フォンティネール夫人のおかげかもしれない。きちんとお礼を言いたいと思い、ミュリナは大広間を見渡した。
夫人は上位貴族に囲まれていて、話しかける隙はなさそうだった。
しかたがない、機をみましょうとフォンティネール夫人から視線をそらしたら、ダンス中のジュリアスと一瞬だけ目が合った。
(あら? こっち見てた? ――ああそうだ!)
そうだった。父とジュリアスが話す場をはやくもうけなければ。
「お父様、あのね――」
社交界という戦場。計画とはややちがったが、初陣は首尾上々だと言っていい。
本物の社交は、ラストダンスのあとで。
セレイア王国の社交界を言いあらわす言葉だ。その言葉どおり、楽団の奏でる音楽が流れている間は適度にばらけていた貴族たちが、急に派閥ごとに固まりだした。このあと王城を出ておのおのの館に別れ、派閥ごとの社交がはじまるのだ。

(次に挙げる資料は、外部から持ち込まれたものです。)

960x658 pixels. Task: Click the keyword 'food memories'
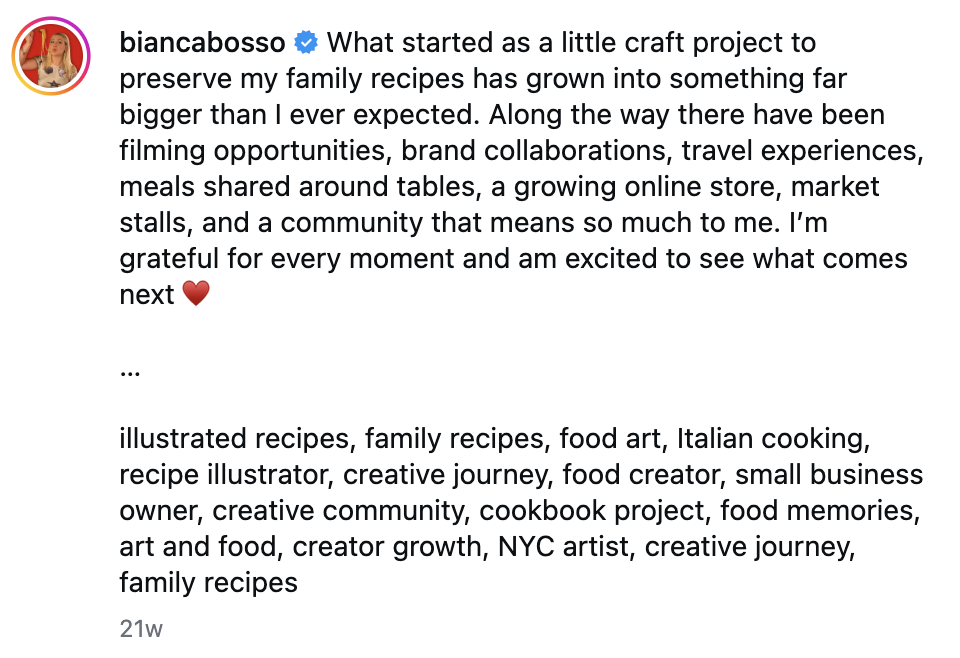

どこの派閥にも属さないエモンティエ家の者は、とくに行き場はない。ジュリアスはエモンティエ伯爵の話を熱心にきいてくれたし、あとは王都にいる期間中滞在させてもらっている大叔母の屋敷に帰るだけなのだが、ミュリナにはやることがあった。
フォンティネール夫人に、きちんとお礼をしなくては。
ミュリナはロングギャラリーで夫人を待つことにした。
父親とともに「序列絵」と呼ばれる歴史画を、年代を追って観賞する。最も新しい序列絵の前はひとだかりだった。その絵を見れば、今この社交界で誰が勢力を持っているか一目瞭然なのだから、話題の種にならないはずがないのである。
ミュリナは人垣の隙間から、二年前に描かれたという最新の絵を観た。
当代国王は初代の名を継いだガイウス八世。まだ若く美丈夫である当代国王の右隣りに、黒い宮廷用コートをまとった眼光するどい長身の紳士が描かれている。それがフォンティネール伯爵だということはすぐわかったが、ほかは誰が誰やらミュリナにはさっぱりである。しかし、みんな食い入るように真剣にその絵を観ていることから察するに、序列絵の影響力は絶大のようだ。
(ふんふん。なるほど)
ミュリナは絵の前のひとだかりから離れ、隅にたたずむ父親に話しかけた。
「ねえお父様。エモンティエ家もあの絵に描かれれば、注目されて研究の成果をもっと広められるんじゃないかしら」
「描かれればって。軽く言うなあ……」
「いっぱい魔物を倒せば、描いてもらえるんでしょ?」
「いっぱい魔物を倒せばって。エモンティエ領は魔物が出ないようにしてるのに……」
「そこなのよね。それで考えたんだけど、わたしが序列絵に描かれてみようかしら」
「え? ミュリナが序列絵に? そんな、評判の肖像画描きに姿絵を注文してみようみたいな言い方で、なに言ってんの」
エモンティエ伯は、娘が言い出したことに唖然としていた。
ミュリナは、父親がまだまだ自分のことを子供だと思っているらしいと痛感した。ミュリナが社交界デビューを戦いだと思っていることも、エモンティエ伯爵はよくわかっていないのだ。
無理もない。ミュリナだって、自分は無鉄砲かもしれないと思うのだから。
野暮ったい田舎貴族の自分が、このきらびやかな社交界で戦っていくなど、本当はこわくてたまらないのだから。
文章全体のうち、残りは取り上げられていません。